Thursday, May 25, 2023

Nephrotic syndrome

 Nephrotic syndrome is defined by a triad of clinical features: oedema, substantial proteinuria (> 3.5 g/24 hours) and hypoalbuminaemia (< 30 g/L)

Reference: Ghai textbook of pediatrics

Wednesday, May 24, 2023

Diaphragmatic referred pain

Nerve supply of diaphragm

Motor supply - phrenic nerve 

Sensory supply
Central tendon- phrenic nerve(ventral rami of c3,c4 and c5
Peripheral- lower 5 intercoastal nerve

Referred pain-

Sensory fibers which supply the diaphragm and enter the cord at the C 3, 4 and 5 segments. This segment of the cord also supply's the supraclavicular nerves (medial, intermediate and lateral) via the cervical plexus. The lateral supra-clavicular nerve supply's the skin directly over the acromium process. Irritation of the diaphragm can be experienced as pain over the acromium process.




Saturday, May 20, 2023

Borg dyspnoea score

 Borg Dyspnoea Score

•  Borg Dyspnoea Score is a self reported measures of one’s difficulty in breathing upon exertion
• Developed by Swedish researcher Gunnar Borg
• It is a categorical scale with a score from 0 to 10, where 0 represents no dyspnoea and 10 represents maximum dyspnea
• In Modified Borg Dyspnoea Score ,the scores are obtained at the end of the 6MWD test and reflect the maximum degree of dyspnea at any time during the walk test.
• These instruments also perform the function of outcome marker in patients undergoing pul rehabilitation

Reference: Crisafulli E, Clini EM. Measures of dyspnea in pulmonary rehabilitation. Multidiscip Respir Med . 2010;5(3):202–10

Apical Impulse

 APICAL IMPULSE


Normal :  Fifth left intercostal space at, or medial to the mid-clavicular line (halfway between the suprasternal notch and the acromioclavicular joint)
Absent : D(dextrocardia) ,O (obesity),P( pericardial effusion and tamponade ,pneumothorax,E ( emphysema,effusion)
Heaving : Forceful but undisplaced palpable apical impulse that noticeably lifts your hand . It is noted in LV Pressure overload - Left ventricular hypertrophy, as in hypertension , severe aortic stenosis or Coarctation of aorta
Hyperdynamic : Seen in LV volume overload - AR ,MR,VSD,PDA,High output states
Diffuse : Occupies more than 1 ICS
Seen in Left ventricular dilatation as in AR
Tapping : Represents a palpable
first heart sound seen in Mitral stenosis and is not usually displaced.
Double apical impulse : Hypertrophic cardiomyopathy.

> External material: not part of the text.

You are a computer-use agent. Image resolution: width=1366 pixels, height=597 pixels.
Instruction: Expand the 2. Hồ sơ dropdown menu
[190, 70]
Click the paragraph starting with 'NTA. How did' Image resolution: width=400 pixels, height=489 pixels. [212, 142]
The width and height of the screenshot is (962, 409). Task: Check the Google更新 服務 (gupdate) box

How to Differentiate Hyperdynamic apical impulse and Heaving Apical impulse clinically
Hyperdynamic : Increased Amplitude,Occupy more than 1 intercostal space,Duration of more than >1/3rd but  <2/3rd of the systole
Heaving :
Increased Amplitude,Occupy more than 1 intercostal space,Duration of > 2/3rd of systole

Reference: Macleod's clinical examination -14th ed,Clinical Examination in Cardiology 

Friday, May 19, 2023

Pleural fluid: amount that can be drained at once

It is rec­ommended that no limit to be placed on the amount of pleural fluid withdrawn during a therapeutic thora­centesis. However, the procedure should be stopped if the patient develops more than minimal coughing, chest tightness, chest pain, or shortness of breath.

Measurement of Pulsus Paradoxus

  For patients without an indwelling arterial access, pulsus paradoxus is best measured with a manual sphygmomanometer and stethescope. Automatic blood pressure cuffs cannot accurately measure pulsus paradoxus. 

Assessment is made by inflating the cuff until all Korotkoff are absent, then very slowly releasing pressure from the cuff. The first sounds auscultated will be heard only during expiration, and this pressure should be noted. Next, as cuff pressure is dropped further, the pressure should be noted when Korotkoff sounds are heard during both inspiration and expiration. The variation between these 2 systolic pressure is what quantifies pulsus paradoxus. 

Wednesday, May 17, 2023

Colour coding for inhalers

 COLOUR CODING OF INHALERS

Blue🔵-Relievers

 Brown 🟤- Inhaled steroids.

Green🟢 - LABA

Yellow 🟡-Anticholinergics

Black⚫ - Long-acting anticholinergics

Red🔴-To keep in reserve

Reference :

Jayakrishnan B, Al-Rawas OA. Asthma inhalers and colour coding: universal dots. Br J Gen Pract. 2010 Sep;60(578):690-1. doi: 10.3399/bjgp10X515449. PMID: 20849698; PMCID: PMC2930224.